In return, it said Pakistan would allow back US military trainers, including special forces teams, and a resumption of close cooperation with the CIA in targeting militants who use the Pakistani side of the tribal belt as a safe haven and breeding ground for extremism.

It would also reopen next month the Torkham and Chaman border crossings with Afghanistan, which have remained closed to NATO supply convoys as punishment to the coalition since the NATO attack.

Islamabad would also open its doors to high level US diplomats again after an embarrassing snub this week for President Barack Obama’s special envoy to the region, Marc Grossman, who was denied his request to visit Pakistan in the middle of his tour of South Asia.

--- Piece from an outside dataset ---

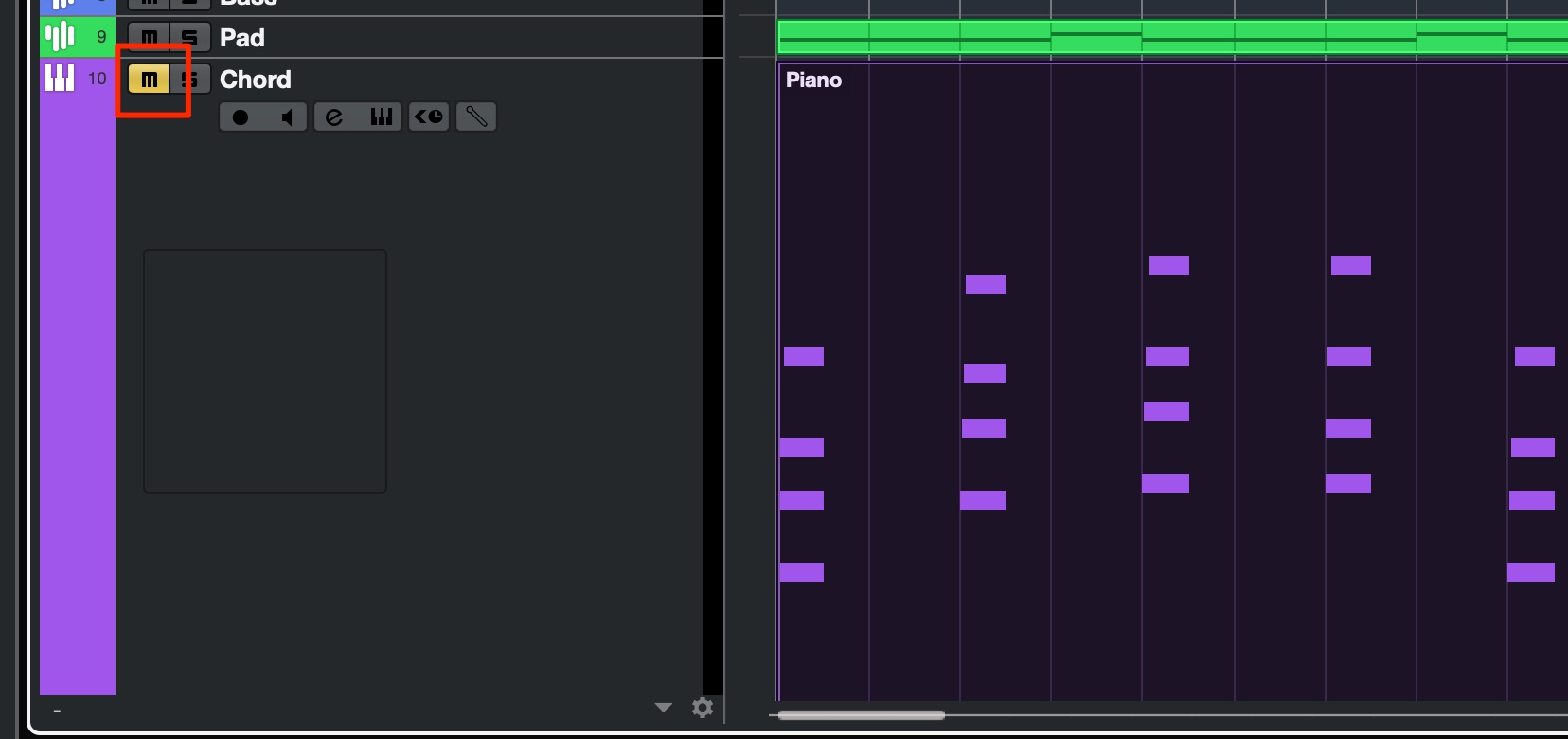Solo the Chord track
This screenshot has width=1568, height=739.
(190, 80)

“We understand the Government of Pakistan is still working on its review of US-Pakistan relations, and we have not yet received a formal report from the government. Decisions about the level of Pakistani commitment to our military relationship are obviously theirs to make, and we respect that,” said Capt John Kirby, a spokesman for the Office of the Secretary of Defence, in an emailed statement to FOX.

Pakistan has been reeling since Osama bin Laden was killed within its borders in a US raid last May. It considers that incident, along with civilian casualties caused by drone attacks, as flagrant violations of its sovereignty by an ‘arrogant’ US government.

Foreign minister Hina Rabbani Khar this week said that ties “are on hold until we start re-engaging,” but Pakistan is now motivated by the US elections to move forward swiftly in rebuilding trust between the two countries.

Islamabad fears that if the foundation is not laid now, once presidential campaigning begins in earnest by the summer, it will be mid-2013 before they can renegotiate with Washington, FOX said.

However, the senior official suggested there were benefits to waiting. “We would prefer it if there was a Republican government again. Pakistan has always done well with the Republicans. Historically, over the decades, we have always had difficulty doing business with the Democrats,” the official said.